# Data extract
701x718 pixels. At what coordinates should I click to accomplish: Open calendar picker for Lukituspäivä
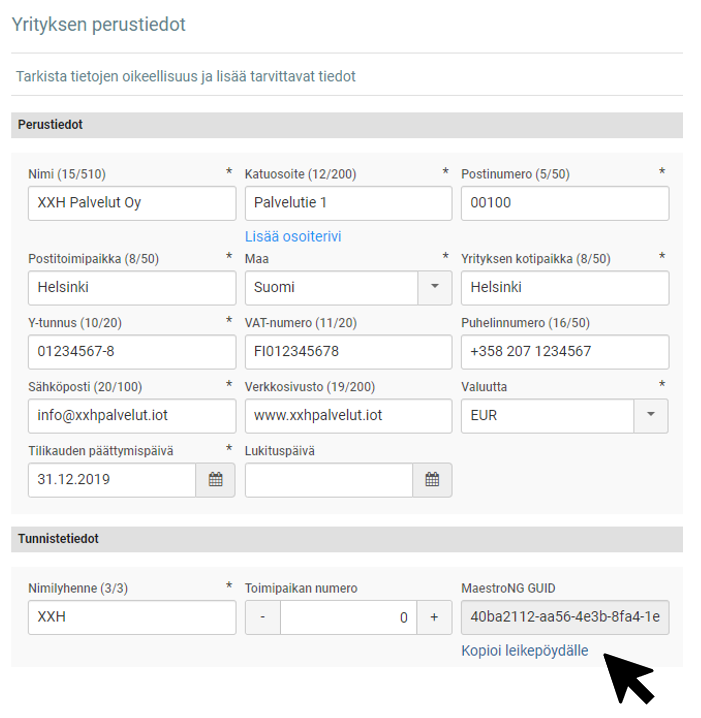pos(432,480)
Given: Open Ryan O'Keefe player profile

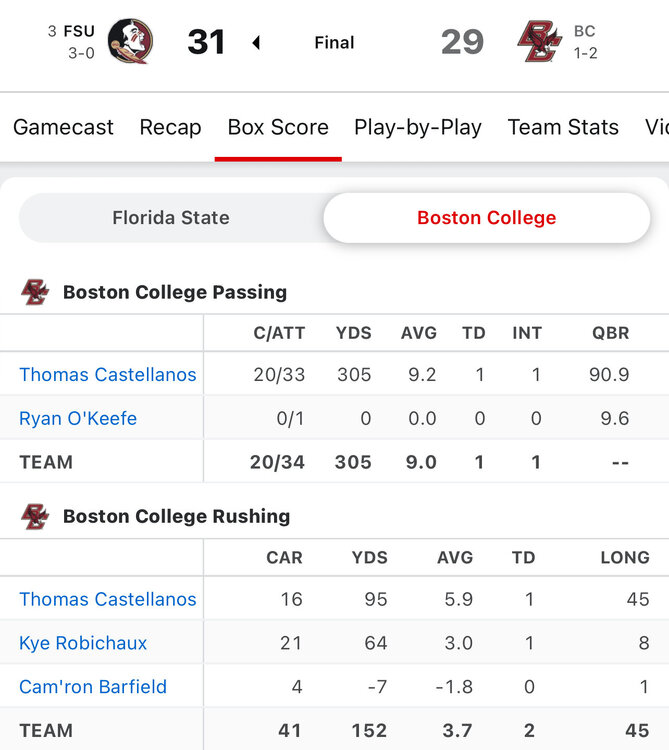Looking at the screenshot, I should [78, 419].
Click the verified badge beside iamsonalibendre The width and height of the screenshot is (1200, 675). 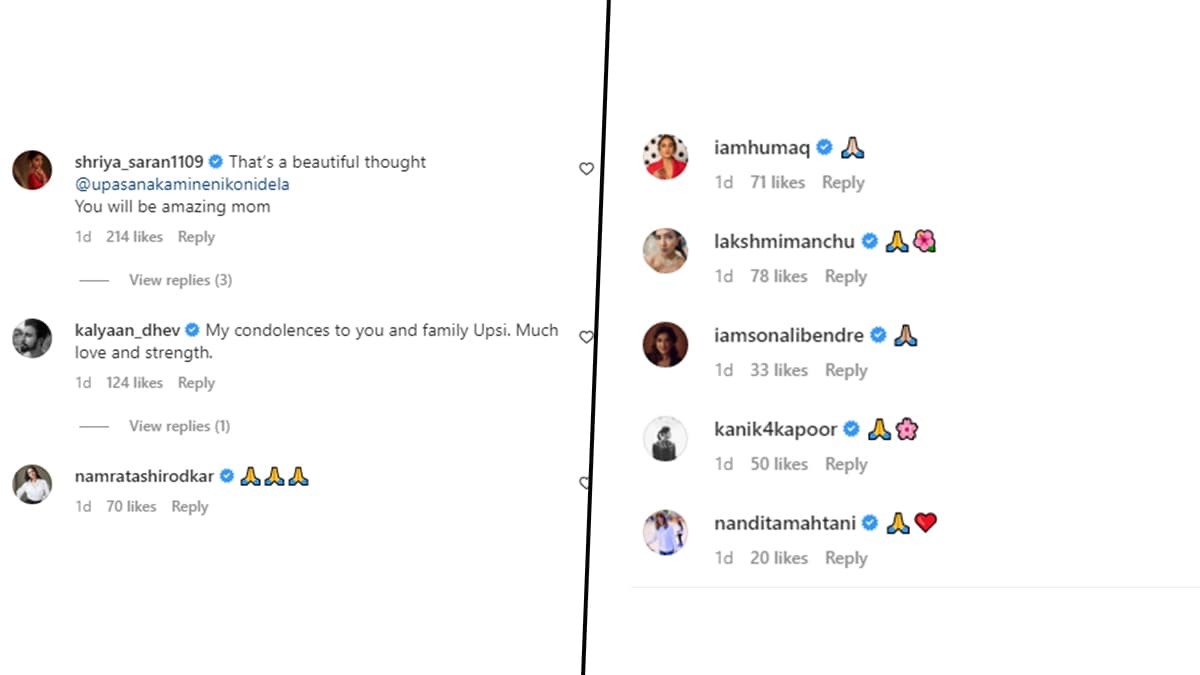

# Task item
Restate every record above word for word, without images.

# Solved exercise
701x718 pixels. At what coordinates should I click to accomplish: Open calendar picker for Lukituspäivä
pos(432,480)
Given: Open Ryan O'Keefe player profile

Looking at the screenshot, I should [78, 419].
Click the verified badge beside iamsonalibendre The width and height of the screenshot is (1200, 675). 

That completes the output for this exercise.